Шрифт:
Интервал:
Закладка:
Мастер-Жрец же встречал опасность лицом к лицу. Янтарь на его маске светился, все наращивая яркость, пока не разлетелся на мелкие осколки вместе с самой маской. Глоб наблюдал своими маленькими живыми глазами из-под кустистых седых волос за безумством форм, которых он никогда не видел. Не похожие ни на что и похожие на все, они бушевали совсем рядом с ним, прямо там – за трещиной. И Рейне знал, кто это. Хелл Сехер действительно привела его прямиком к Зайту.
Его кожа светилась, его тело молодело, а разум больше не мог воспринимать окружающий мир здраво. Он осознал масштабы своей глупости, он осознал истину непознанного, того, что скрыто от математики и физики. Он познал само Время, но утратил в этом знании себя.
Рейне Глоб разразился безумным смехом, обессилев упав на свой стул. Его тело было молодым, как и прежде, его узел застыл в положении, когда уже не сможет затянуться, а его разум навсегда остался в непознанных широтах, которые, вполне возможно, были лишь его воображением.
Дрей Нотен, повернувшись, понял одно: в своем стремлении его друг опередил их всех.
Фигуры Безумия вдруг одновременно поставили мат обеим сестрам, но те уже не видели этого. Янтарный всплеск дошел до Междумирья. То, что свело с ума Глоба, заставило райский лес мгновенно увянуть и погрузиться под толщу снега в непроглядный буран. Схватившись за грудь, сестры обмякли, а огни их глаз потухли, оставив пустые глазницы.

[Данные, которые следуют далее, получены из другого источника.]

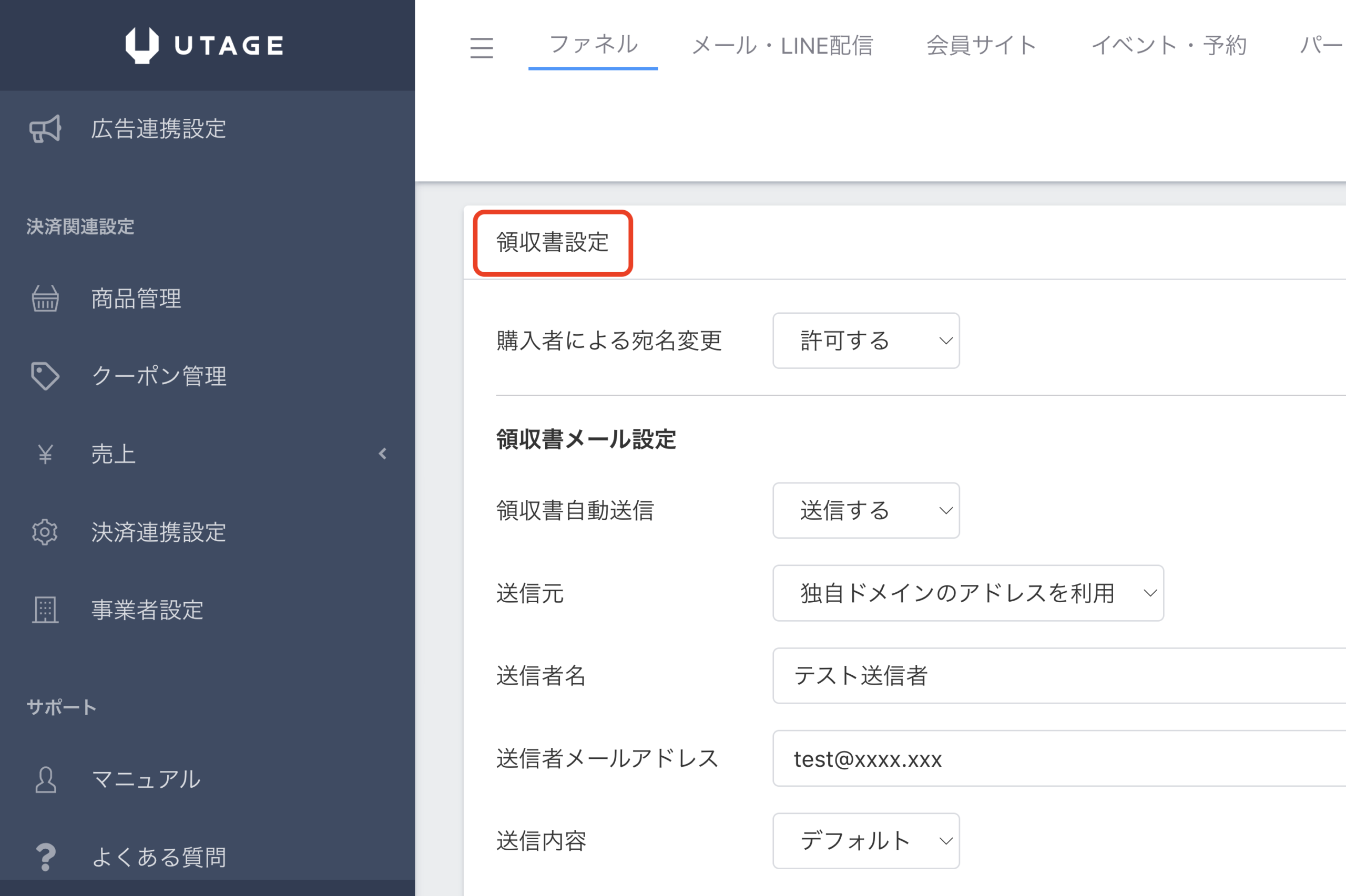The width and height of the screenshot is (1346, 896).
Task: Expand the 売上 submenu chevron
Action: (x=382, y=454)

Янтарный всплеск закрыл трещину. Игра окончилась. Безумие одержал победу, но не знал, стоит ли ему радоваться.
Сквозь буран послышался скрип снега. То были шаги, уверенные и решительные. В беседке появилась Фария, с тем лишь отличием, что один ее глаз был янтарным, а второй иссиня-черным.
Эндшпиль
"Если сильные мира сего снизошли до наблюдения, глупо полагать, что они не вмешаются"
Spatium
Девушка рассеянно посмотрела на образовавшуюся картину и тяжело вздохнула.
– Поздравляю, – проговорила она мальчишеским голосом, стремительно меняясь во внешности. Длинные угольные волосы стали каштановыми и заметно укоротились. Кончики справа отливали платиной, а слева пугающей чернотой. – Я надеялся на более грандиозную реакцию.
– Рад вас снова видеть, господин Сущее, – промямлил Безумие, смотря как мальчик в фиолетовом кафтанчике взбирается на появившийся из ниоткуда стул. – Признаться, я не ожидал, что все оборвется так… резко.
– Но оно должно было, – пожал плечами мальчик, прикрыв свои глаза. – В этом была твоя роль. Правда, я не был уверен, справишься ли ты, но…
– Так значит мы были лишь инструментами, в вашей игре… – с горечью сжал кулак скелет в алом балахоне. – Я снова был орудием…
– Ты слишком превратно все понимаешь, – отмахнулся Сущее, щелкнув пальцами. Снег успокоился. – Я не опустился бы до той же низости, что Стоокий, ван Год, не опустился бы.
– Не называй меня этим именем! – взревел тот, совсем не обращая внимания на то, к кому он обращается. – Ты… ты уже тогда хотел использовать меня! Поэтому «спас» …
– Неужели ты думал, что я бескорыстен? – нахмурился мальчик, совсем не смущаясь вспышке гнева. – Я тоже имею цели, и тоже люблю достигать их. Однако, я все еще настаиваю на том, что ты – не инструмент.
– Я снова сплясал под чью-то дудку… – закрыв череп руками, сокрушался Безумие.
– Вы играли партию, и множество душ играло под вашу дудку, – невозмутимо продолжил мальчик. – Разница лишь в том, что они этого не знают. Но так ли плохо их положение, пока они считают, и справедливо, между прочим, что сами управляют своим будущим? А ты был абсолютно свободен в своих действиях. Назови ты себя подопытной крысой, и то оказался бы ближе к истине, хотя все равно бы сильно заблуждался.
– Ты меня использовал!
– Равно, как и ты меня, когда сбегал от Хранителя, – пожал плечами Сущее. – Разница лишь в том, что я сам предложил использовать себя.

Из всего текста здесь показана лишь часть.